*** Data to process ***
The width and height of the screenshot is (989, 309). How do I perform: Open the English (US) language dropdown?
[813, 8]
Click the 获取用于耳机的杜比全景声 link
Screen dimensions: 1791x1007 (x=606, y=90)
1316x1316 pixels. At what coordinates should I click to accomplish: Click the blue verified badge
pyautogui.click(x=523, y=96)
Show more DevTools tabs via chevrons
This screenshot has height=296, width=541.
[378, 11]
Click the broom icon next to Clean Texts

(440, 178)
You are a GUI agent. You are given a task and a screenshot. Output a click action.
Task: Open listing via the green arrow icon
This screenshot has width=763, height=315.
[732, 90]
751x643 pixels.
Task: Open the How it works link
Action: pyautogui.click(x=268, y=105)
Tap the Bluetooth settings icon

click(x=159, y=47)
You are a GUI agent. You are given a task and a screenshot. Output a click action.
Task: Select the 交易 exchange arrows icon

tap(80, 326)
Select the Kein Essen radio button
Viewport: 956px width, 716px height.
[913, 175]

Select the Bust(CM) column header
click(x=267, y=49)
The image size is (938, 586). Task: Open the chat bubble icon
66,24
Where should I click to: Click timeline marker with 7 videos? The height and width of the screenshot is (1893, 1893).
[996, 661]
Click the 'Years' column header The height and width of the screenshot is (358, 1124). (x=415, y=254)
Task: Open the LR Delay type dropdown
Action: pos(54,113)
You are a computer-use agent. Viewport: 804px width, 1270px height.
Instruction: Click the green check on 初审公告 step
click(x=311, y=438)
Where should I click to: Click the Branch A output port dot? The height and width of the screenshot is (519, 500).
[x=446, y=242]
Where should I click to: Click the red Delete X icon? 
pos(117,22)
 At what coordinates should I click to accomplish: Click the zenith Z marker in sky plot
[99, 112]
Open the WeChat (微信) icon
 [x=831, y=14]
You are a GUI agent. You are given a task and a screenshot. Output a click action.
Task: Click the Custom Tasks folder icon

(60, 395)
***
Please pick out each line of the listing above that contains the string "column". Case counts.

The response
Select the Bust(CM) column header
Click the 'Years' column header The height and width of the screenshot is (358, 1124). (x=415, y=254)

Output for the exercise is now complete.